Still figuring out my key and lock situation. I found some locksmiths online who have been in business a very long time and sent them inquiries. One was a little more than an hour away, but they said they only do "mobile" and wouldn't drive that far. Yeah. Whatever. The other hasn't responded.
So, in the meantime, I have been messing around with some of the locks I have on hand. After lubricating two door locks (with the same code) and a hatch lock, I was able to operate all three with a key I have (cut into a Curtis blank). The stainless covers and key "doors" on all of these locks are in rough shape. Curiosity got the best of me and I took the hatch lock apart and took some pictures.
What you are looking at here is the hatch lock cylinder in side profile view. The key is not inserted presently. Note the little bumps along the bottom of the cylinder - bottom in the picture those are "wafers", which we will see more closely in a min:
In this next picture, the key has been inserted. Note that the bumps (wafers) have moved a bit. The second one from the right is sticking out from the cylinder noticeably less:
Here, I have removed one wafer.

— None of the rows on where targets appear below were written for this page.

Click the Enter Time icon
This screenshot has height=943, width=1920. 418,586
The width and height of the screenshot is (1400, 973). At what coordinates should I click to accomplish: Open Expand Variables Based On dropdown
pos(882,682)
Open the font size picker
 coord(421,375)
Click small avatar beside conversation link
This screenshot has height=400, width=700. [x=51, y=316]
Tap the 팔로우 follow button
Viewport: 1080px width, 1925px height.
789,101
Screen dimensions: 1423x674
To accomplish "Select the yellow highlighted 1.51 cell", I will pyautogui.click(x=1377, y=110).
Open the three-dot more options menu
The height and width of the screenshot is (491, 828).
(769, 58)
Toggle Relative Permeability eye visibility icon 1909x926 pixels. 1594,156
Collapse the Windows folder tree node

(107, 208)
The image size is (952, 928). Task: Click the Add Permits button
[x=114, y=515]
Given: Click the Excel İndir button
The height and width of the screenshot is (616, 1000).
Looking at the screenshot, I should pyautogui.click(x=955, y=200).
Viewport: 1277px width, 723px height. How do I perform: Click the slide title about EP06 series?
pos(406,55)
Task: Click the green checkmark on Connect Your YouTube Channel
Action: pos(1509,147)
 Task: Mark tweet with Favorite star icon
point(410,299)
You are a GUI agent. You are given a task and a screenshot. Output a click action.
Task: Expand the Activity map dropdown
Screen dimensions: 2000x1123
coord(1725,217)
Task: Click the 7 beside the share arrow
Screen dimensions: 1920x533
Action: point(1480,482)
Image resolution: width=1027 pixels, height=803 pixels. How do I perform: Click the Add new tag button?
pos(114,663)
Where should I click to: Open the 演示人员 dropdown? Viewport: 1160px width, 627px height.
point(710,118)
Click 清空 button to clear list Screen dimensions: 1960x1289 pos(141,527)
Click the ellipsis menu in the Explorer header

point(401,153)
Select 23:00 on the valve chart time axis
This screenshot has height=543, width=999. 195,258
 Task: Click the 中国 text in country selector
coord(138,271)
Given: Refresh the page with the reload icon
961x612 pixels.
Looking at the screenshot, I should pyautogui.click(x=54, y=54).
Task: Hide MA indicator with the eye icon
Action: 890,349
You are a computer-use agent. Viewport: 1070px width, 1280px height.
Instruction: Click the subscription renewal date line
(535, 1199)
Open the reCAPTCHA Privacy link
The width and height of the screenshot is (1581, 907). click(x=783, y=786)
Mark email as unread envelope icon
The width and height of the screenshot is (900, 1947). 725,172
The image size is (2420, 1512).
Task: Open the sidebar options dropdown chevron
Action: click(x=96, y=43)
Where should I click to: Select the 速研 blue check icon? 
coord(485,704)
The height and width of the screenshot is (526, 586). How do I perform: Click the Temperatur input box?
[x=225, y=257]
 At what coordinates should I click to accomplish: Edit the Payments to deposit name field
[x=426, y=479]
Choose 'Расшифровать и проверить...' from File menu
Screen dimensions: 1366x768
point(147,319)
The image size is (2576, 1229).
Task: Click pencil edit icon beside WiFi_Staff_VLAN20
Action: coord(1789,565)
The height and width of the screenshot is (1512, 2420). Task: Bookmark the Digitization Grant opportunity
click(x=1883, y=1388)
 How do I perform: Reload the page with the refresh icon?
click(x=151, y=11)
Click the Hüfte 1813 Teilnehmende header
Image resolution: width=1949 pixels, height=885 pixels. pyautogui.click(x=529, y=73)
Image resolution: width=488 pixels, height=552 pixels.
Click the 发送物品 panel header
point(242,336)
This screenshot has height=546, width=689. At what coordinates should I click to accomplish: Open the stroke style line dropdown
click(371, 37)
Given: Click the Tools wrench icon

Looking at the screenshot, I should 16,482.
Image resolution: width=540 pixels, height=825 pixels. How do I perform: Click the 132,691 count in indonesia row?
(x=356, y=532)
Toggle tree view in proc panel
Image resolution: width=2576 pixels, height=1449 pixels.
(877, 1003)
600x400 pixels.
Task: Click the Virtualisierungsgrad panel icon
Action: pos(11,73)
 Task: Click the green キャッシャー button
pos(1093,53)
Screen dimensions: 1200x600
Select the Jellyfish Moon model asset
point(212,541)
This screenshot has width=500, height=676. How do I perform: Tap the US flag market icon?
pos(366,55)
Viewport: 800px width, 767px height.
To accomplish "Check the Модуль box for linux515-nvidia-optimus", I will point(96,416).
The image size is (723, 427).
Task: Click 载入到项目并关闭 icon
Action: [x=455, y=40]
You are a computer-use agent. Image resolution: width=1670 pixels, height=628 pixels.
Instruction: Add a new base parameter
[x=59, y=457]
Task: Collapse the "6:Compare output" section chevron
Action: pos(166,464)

It pushes out (snaps out) with only a little, initial resistance.
A closer look at the wafer:
I'm not sure how they differ, but one thing I suspect after looking at things closely: The key I have, which works the lock... I don't think it is actually the correct key. When I insert the key, the wafers are supposed to retract into the body of the cylinder fully, or at least such that, all of them extend out of the cylinder only a small and equal amount. With all retracted, the cylinder will turn inside the sleeve (not pictured), and thus the lock operates. With any of the wafers sticking out of the cylinder, the lock is not supposed to turn/operate.
Found this helpful info. Maybe I will be rekeying the locks myself.